Glaubst du, dass deine Angst jemals komplett verschwinden wird?

Ich glaube, dass ich in Situationen, die mir heute noch Stress bereiten, niemals ganz angstfrei sein werde. Ich werde sicherlich immer eine Grundnervosität haben, weil die Angst schon so lange ein Teil von mir ist. Mein Ziel ist es, so angstfrei wie möglich zu leben, mich davon nicht mehr einschränken zu lassen. Aber ich werde nie die sein, die vor der Reise super entspannt noch einen Burger isst, ganz entspannt in den Flieger steigt und es gar nicht erwarten kann loszufliegen.

Weil Katja mitfliegt.

Genau. Aber das Ziel ist, dass ich einsteige und die Angst namens Katja mich dabei nicht mehr halb erstickt. Sondern, dass sie sich drei Reihen hinter mich in den Sitz plumpsen lässt, manchmal vorkommt und sagt: „Hi, wie geht’s?“ Und dann geht sie wieder.

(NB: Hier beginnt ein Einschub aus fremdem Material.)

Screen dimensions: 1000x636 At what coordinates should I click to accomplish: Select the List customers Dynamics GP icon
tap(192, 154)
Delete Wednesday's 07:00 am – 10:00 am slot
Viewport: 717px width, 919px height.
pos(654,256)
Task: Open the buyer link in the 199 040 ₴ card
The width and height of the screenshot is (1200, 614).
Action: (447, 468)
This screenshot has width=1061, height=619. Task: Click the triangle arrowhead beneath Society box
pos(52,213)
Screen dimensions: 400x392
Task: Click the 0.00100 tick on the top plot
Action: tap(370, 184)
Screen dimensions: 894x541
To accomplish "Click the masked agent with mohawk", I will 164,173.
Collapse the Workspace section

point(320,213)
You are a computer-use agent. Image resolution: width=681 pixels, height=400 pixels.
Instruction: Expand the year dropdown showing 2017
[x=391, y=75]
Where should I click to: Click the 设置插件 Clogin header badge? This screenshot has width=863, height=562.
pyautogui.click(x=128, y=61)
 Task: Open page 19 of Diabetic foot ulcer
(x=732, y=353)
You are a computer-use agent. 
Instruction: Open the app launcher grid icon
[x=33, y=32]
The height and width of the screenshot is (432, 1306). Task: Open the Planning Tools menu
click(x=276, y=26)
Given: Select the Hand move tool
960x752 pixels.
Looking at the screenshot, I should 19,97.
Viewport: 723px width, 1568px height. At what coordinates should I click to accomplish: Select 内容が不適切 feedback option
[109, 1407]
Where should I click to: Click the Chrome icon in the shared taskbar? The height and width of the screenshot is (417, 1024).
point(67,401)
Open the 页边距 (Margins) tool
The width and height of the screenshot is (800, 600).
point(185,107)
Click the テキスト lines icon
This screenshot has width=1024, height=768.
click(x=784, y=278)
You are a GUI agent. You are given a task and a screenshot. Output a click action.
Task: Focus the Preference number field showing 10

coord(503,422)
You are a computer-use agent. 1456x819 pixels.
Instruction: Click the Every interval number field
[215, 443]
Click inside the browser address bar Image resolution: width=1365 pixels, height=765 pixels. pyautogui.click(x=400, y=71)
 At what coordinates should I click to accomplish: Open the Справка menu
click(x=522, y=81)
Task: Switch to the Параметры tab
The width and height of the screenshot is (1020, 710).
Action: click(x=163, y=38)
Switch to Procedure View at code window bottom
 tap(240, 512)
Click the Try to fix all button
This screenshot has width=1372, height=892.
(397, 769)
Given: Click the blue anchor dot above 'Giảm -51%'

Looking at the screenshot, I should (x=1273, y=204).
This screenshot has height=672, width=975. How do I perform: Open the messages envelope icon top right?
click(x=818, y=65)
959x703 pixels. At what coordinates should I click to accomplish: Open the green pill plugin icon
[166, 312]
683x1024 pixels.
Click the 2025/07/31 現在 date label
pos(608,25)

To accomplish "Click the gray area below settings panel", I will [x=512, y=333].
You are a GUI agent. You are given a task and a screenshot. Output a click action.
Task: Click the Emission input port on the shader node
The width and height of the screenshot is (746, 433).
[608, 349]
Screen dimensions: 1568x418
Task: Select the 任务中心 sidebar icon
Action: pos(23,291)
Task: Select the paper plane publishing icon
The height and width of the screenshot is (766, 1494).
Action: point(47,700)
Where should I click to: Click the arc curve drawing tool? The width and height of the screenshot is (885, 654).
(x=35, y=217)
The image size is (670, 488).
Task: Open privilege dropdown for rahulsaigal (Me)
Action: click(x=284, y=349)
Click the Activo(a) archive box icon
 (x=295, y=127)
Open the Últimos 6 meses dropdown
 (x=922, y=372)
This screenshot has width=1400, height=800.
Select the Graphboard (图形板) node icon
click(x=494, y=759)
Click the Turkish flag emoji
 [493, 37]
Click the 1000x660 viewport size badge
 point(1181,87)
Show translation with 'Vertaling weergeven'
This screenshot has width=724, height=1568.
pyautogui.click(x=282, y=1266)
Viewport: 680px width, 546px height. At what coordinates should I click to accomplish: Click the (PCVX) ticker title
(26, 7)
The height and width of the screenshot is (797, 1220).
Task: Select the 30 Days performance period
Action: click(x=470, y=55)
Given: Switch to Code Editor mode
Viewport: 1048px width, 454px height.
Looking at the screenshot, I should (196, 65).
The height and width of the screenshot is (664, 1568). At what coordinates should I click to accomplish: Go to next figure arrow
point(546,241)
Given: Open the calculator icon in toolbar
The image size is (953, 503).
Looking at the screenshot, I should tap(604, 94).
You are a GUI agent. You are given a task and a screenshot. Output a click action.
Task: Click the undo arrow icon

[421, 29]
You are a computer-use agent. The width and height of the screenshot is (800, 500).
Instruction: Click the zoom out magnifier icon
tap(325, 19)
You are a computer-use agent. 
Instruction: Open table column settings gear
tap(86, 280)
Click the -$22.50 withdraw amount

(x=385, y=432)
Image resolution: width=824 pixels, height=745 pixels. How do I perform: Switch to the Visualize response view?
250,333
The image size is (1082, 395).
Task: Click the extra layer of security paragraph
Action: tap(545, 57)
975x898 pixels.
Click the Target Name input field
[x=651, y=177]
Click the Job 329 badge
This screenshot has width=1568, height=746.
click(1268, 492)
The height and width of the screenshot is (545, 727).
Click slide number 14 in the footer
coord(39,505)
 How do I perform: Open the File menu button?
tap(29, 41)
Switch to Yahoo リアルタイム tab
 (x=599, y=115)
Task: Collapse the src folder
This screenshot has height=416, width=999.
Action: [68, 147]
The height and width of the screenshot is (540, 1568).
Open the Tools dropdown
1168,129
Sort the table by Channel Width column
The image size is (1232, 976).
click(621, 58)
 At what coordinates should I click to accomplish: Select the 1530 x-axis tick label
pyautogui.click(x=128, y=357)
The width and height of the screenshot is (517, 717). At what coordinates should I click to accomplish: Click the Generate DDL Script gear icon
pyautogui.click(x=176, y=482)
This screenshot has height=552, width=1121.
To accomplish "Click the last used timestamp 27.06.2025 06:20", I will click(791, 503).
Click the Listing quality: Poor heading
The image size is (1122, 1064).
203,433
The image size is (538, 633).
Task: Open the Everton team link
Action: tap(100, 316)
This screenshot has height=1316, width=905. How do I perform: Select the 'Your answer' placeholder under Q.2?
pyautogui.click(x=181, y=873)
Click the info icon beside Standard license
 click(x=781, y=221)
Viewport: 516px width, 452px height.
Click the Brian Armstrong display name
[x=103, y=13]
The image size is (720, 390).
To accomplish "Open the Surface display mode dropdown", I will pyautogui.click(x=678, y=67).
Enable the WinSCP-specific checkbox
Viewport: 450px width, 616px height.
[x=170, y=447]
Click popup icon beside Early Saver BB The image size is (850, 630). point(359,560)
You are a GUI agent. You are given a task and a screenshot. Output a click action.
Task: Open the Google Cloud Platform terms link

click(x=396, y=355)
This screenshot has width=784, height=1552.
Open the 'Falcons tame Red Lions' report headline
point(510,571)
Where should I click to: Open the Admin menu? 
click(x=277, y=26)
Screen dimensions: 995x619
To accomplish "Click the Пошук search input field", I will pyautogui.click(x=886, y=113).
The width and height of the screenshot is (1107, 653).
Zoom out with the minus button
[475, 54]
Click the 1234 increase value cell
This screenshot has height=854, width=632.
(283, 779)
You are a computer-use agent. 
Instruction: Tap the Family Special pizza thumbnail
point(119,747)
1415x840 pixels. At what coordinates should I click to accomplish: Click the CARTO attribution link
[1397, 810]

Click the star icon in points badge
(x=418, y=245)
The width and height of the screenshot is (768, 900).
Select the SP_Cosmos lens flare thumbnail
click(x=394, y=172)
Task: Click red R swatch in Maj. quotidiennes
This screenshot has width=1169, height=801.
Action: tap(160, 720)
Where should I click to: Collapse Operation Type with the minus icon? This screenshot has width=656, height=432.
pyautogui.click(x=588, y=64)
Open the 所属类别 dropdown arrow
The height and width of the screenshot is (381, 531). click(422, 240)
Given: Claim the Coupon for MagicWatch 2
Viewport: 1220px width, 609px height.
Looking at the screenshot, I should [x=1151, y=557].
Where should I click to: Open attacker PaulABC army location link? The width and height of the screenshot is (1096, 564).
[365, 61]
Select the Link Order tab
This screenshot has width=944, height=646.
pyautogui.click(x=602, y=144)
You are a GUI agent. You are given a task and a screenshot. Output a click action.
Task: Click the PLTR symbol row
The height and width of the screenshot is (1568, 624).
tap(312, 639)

Wie geht es dir und Katja momentan?

Mir geht es gut, ich weiß nicht, wie es bei Katja ist (lacht). Ich habe sie lange nicht gesehen, hatte lange keine Angstattacken mehr. Ich stelle mir jetzt immer vor, wie sie gerade in einer Hängematte liegt und Cocktails schlürft. Sie sieht, dass ich ganz gut mit meinem Leben klarkomme und sie gerade nicht als Beraterin agieren muss. Ich weiß, dass sie bestimmt irgendwann wiederkommen wird. Aber ich hoffe, dass sie dann nur kurz ans Fenster klopft und dann weitergeht.